:: Selection ::

────

Has the art of the political poster been reignited by the 'mind bombs' of Led By Donkeys and their provocative guerilla campaign?

Led By Donkeys: We are creating political street theatre

It was late at night in Dover in mid-January and Ben Stewart and Oliver Knowles found their wallpaper paste was getting "diluted with dog shit" as they stood on a muddy, B&Q stepladder and struggled to post a quote from arch-Brexiter Jacob Rees-Mogg onto an advertising billboard.

Just a few hours later, Stewart and Knowles watched in dismay as a local newspaper website in Kent posted a video of the landlord, Clear Channel, ripping down the illicit poster and destroying their handiwork – although not before they had snapped a photo of the billboard and tweeted it.

And that was the moment when the pair knew the early romance of their guerilla, anti-Brexit poster campaign – hatched between Stewart, Knowles and their pro-Remain friends, James Sadri and Will Rose, over Christmas drinks in a north London pub just weeks earlier – had worn off and they realised they should probably go legal.

Led By Donkeys, who took their name from the First World War German line about the British infantry being lions led by incompetent generals, had already seen how their idea of taking the past "Brexit pronouncements of our leaders", "rendering them as tweets" and then "putting them on massive billboards" had struck a chord with Remainers.

They put up their first, illegal poster in Stoke Newington, north London, at the start of January this year with a David Cameron quote from before the 2015 general election: "Britain faces a simple and inescapable choice – stability and strong Government with me, or chaos with Ed Miliband." The image got an instant response on Twitter and the newly launched @ByDonkeys Twitter account picked up 3,000 followers in a day.

But their focus was to expose the Brexiters such as Boris Johnson, Nigel Farage, Michael Gove, Dominic Raab and Rees-Mogg as "liars, exaggerators and populists" and to push for a second referendum.

────

:: What is asked ::
1. Revise the part of the Led By Donkeys article that begins with the words "Just a few hours" and ends with "probably go legal.", replacing "Clear Channel" with "the billboard's owner".
2. Extend the Led By Donkeys article by writing what comes next after its final sentence.

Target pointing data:
────

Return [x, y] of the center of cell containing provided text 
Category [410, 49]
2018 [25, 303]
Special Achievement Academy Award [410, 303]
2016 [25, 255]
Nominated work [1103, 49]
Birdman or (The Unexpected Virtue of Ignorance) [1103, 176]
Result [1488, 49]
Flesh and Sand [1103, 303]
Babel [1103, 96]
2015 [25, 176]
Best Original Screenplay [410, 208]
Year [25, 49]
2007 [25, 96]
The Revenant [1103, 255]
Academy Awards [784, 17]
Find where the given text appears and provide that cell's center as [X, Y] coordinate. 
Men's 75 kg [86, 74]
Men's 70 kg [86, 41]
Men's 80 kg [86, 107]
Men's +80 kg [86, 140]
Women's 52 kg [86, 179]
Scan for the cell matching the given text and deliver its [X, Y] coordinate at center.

────

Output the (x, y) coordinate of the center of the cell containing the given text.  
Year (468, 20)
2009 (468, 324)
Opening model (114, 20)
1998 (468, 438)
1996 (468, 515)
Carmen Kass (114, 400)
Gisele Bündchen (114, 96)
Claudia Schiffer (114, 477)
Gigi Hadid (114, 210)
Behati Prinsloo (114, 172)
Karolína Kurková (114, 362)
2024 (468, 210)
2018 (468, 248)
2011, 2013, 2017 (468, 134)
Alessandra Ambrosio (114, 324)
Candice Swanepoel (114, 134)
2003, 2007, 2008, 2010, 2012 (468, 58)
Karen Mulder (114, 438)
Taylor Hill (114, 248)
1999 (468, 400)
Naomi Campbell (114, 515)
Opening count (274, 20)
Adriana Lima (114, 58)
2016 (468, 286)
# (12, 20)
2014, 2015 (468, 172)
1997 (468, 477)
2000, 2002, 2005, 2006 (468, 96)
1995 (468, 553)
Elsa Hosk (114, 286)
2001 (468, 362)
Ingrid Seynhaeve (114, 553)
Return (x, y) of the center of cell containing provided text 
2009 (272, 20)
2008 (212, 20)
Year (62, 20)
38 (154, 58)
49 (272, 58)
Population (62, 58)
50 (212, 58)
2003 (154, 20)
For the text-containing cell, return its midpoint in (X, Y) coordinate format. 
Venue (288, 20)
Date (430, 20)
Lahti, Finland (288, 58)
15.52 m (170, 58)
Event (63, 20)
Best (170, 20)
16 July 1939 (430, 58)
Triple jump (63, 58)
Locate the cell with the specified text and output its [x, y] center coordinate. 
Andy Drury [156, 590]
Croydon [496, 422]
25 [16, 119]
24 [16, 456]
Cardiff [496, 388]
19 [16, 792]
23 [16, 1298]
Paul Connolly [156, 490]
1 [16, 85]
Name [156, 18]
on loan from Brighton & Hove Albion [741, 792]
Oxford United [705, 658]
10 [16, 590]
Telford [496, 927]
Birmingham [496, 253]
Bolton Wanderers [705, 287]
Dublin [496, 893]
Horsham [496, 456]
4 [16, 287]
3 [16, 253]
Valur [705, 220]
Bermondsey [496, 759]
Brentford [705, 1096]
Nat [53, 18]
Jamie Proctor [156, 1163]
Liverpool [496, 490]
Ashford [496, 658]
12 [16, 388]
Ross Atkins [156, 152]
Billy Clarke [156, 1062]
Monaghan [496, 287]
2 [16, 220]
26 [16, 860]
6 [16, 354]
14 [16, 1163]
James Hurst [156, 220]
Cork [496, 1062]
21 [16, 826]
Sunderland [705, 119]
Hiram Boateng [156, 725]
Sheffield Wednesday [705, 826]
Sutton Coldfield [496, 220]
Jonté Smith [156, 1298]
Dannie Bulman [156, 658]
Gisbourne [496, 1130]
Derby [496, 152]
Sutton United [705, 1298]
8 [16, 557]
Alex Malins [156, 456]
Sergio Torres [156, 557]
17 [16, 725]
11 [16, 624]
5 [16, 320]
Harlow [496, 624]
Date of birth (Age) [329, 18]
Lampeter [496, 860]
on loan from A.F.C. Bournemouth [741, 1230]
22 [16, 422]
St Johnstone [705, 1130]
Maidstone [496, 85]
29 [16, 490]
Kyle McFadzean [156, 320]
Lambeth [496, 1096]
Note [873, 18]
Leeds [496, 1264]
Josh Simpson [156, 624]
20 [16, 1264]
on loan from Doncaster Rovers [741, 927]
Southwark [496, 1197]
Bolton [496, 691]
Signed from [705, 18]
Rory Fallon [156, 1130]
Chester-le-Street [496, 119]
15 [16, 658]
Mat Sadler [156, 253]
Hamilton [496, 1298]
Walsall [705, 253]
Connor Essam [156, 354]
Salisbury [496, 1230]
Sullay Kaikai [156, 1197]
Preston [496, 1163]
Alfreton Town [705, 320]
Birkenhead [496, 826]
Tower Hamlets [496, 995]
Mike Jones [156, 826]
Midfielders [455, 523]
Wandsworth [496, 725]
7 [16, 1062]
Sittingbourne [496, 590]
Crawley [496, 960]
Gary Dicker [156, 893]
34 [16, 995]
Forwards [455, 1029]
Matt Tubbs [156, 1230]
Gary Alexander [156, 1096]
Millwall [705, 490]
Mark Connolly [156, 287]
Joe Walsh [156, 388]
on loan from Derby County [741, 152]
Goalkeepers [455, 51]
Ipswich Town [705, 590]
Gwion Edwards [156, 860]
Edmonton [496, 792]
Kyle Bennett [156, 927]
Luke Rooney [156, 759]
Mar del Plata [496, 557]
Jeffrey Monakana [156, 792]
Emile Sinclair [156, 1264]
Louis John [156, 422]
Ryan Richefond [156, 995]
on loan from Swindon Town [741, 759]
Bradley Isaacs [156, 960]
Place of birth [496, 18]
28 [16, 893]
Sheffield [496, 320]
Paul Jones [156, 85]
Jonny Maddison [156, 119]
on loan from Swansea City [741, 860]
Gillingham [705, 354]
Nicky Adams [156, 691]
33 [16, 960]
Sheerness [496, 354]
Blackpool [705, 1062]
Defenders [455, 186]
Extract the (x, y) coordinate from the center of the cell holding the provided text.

────

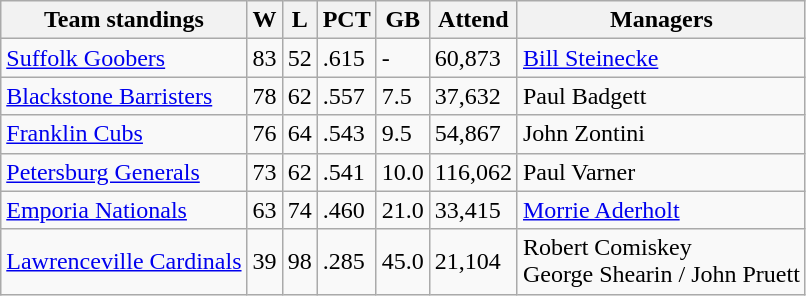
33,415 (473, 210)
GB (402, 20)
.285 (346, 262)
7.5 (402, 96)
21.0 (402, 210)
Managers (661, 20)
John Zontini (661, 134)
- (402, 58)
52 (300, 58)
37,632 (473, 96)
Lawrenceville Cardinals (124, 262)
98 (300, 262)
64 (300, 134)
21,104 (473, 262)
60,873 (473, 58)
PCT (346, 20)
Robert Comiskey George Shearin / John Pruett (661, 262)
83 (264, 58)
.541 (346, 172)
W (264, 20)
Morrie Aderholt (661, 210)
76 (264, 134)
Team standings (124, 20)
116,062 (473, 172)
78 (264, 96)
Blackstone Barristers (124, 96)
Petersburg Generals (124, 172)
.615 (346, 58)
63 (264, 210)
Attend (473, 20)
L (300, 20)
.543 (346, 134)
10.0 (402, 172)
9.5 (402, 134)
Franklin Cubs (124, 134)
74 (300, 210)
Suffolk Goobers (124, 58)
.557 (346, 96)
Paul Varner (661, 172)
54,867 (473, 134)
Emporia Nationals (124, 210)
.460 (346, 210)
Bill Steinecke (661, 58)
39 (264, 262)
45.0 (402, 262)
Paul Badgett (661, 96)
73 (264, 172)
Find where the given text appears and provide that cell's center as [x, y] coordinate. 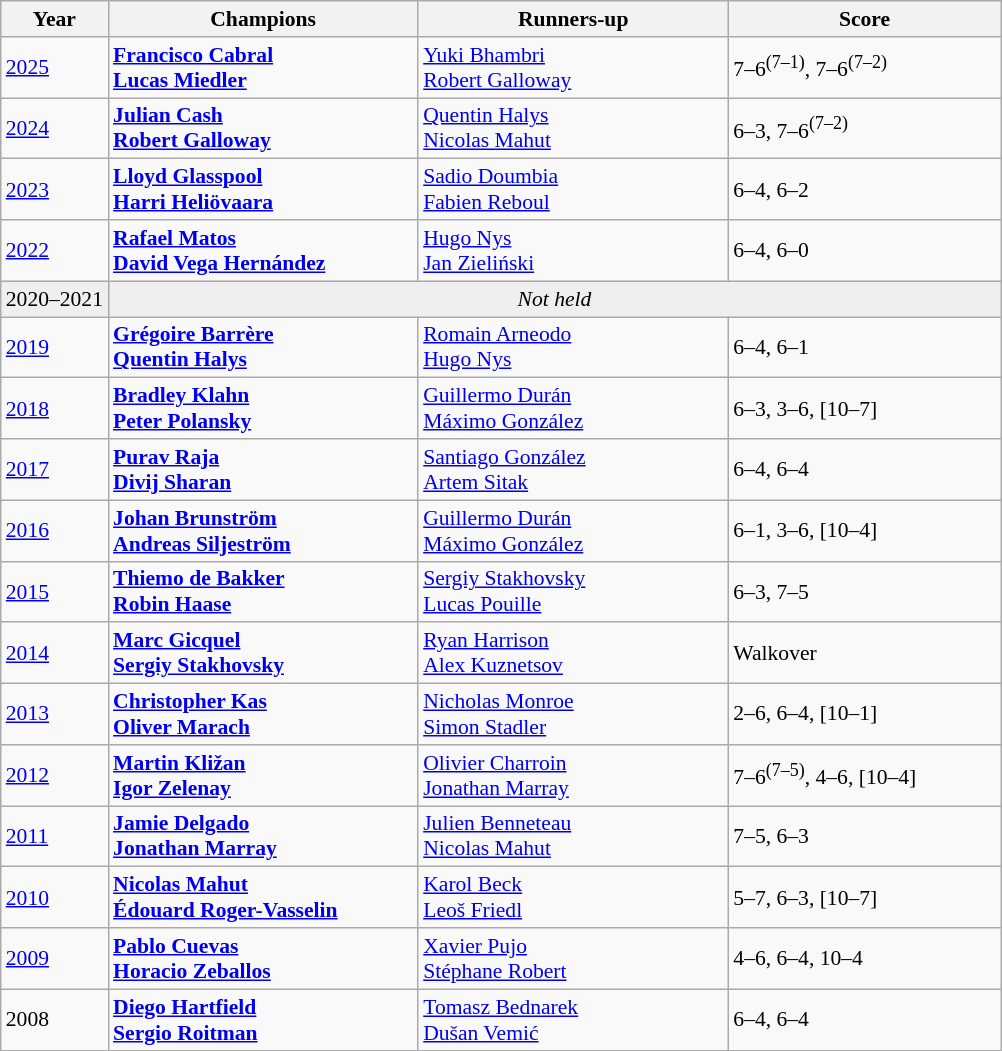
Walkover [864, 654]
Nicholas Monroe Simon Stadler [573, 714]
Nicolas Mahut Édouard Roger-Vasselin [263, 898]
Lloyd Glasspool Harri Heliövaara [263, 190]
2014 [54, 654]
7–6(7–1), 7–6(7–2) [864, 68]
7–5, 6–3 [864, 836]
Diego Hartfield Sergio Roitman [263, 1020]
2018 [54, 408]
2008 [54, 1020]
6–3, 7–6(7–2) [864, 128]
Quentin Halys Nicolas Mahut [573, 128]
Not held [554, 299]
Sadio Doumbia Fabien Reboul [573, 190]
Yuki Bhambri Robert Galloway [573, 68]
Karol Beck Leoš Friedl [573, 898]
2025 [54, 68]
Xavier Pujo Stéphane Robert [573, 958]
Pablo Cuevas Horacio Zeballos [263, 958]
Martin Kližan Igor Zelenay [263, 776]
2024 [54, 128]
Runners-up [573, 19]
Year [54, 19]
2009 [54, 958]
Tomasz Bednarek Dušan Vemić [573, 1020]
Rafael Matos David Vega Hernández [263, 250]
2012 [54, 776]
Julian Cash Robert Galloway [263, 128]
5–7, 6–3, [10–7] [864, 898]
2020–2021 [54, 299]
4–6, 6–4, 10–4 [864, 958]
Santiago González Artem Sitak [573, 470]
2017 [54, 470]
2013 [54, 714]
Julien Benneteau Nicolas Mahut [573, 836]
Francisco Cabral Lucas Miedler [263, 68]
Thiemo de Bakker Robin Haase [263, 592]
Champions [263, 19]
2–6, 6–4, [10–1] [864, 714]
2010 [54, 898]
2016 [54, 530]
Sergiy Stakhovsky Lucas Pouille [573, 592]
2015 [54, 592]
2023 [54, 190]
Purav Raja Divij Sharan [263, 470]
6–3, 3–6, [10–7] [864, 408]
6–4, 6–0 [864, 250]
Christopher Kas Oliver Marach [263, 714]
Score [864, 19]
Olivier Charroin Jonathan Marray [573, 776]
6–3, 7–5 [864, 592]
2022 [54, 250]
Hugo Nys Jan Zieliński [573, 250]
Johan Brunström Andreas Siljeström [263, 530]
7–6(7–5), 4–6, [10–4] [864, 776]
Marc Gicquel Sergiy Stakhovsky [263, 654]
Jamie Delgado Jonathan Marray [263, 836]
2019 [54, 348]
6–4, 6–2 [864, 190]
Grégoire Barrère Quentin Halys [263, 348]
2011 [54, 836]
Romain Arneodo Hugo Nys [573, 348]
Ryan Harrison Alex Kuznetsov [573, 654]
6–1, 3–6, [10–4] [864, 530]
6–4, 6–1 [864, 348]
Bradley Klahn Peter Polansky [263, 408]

────

:: Solved problems ::
1.
Just a few hours later, Stewart and Knowles watched in dismay as a local newspaper website in Kent posted a video of the landlord, the billboard's owner, ripping down the illicit poster and destroying their handiwork – although not before they had snapped a photo of the billboard and tweeted it.

And that was the moment when the pair knew the early romance of their guerilla, anti-Brexit poster campaign – hatched between Stewart, Knowles and their pro-Remain friends, James Sadri and Will Rose, over Christmas drinks in a north London pub just weeks earlier – had worn off and they realised they should probably go legal.

2.
David Cameron: tweet from 2015 provided the content for Led By Donkeys’ first poster, illegally pasted up in January this year

Stewart and Knowles, who both have day jobs as Greenpeace activists, knew from the start of what they call "their project" that they wanted to create "political street theatre". Their belief was that Led By Donkeys could bring a sense of "participation" back into the dejected Remain side of British politics and hold Brexiter politicians to account.

As soon as they put up the Cameron poster with the simple, tweet design, Stewart felt they had come up with something special. "At Greenpeace, we talk about mind bombs, which are communications interventions that immediately make you stop and rethink your assumptions in just one product – it can be a quote or a picture. I thought, we’ve got a mind bomb here," he says.

Since going legal at the end of January, Led By Donkeys has raised more than £500,000 through online crowdfunding, with the majority of donations being between £5 and £20. They have put up more than 400 posters by buying ad space legally around the country and staged more than 20 outdoor projections onto buildings, including during the Conservative Party conference in Manchester. The images have garnered more than 250 million impressions on Twitter alone, according to Stewart.

Along the way, they have had to dodge what they call the "sharks" in the outdoor industry who wanted to "rip us off". They have also retained a guerilla mindset, most recently by subverting the government’s "Get ready for Brexit" campaign with a competition inviting people to design alternative posters, which they have been running on billboards. In a sign that the campaigning group’s work has "cut through", the team has just published a book, Led By Donkeys: How Four Dads with a Ladder Took on Brexit, in a deal with Atlantic Books.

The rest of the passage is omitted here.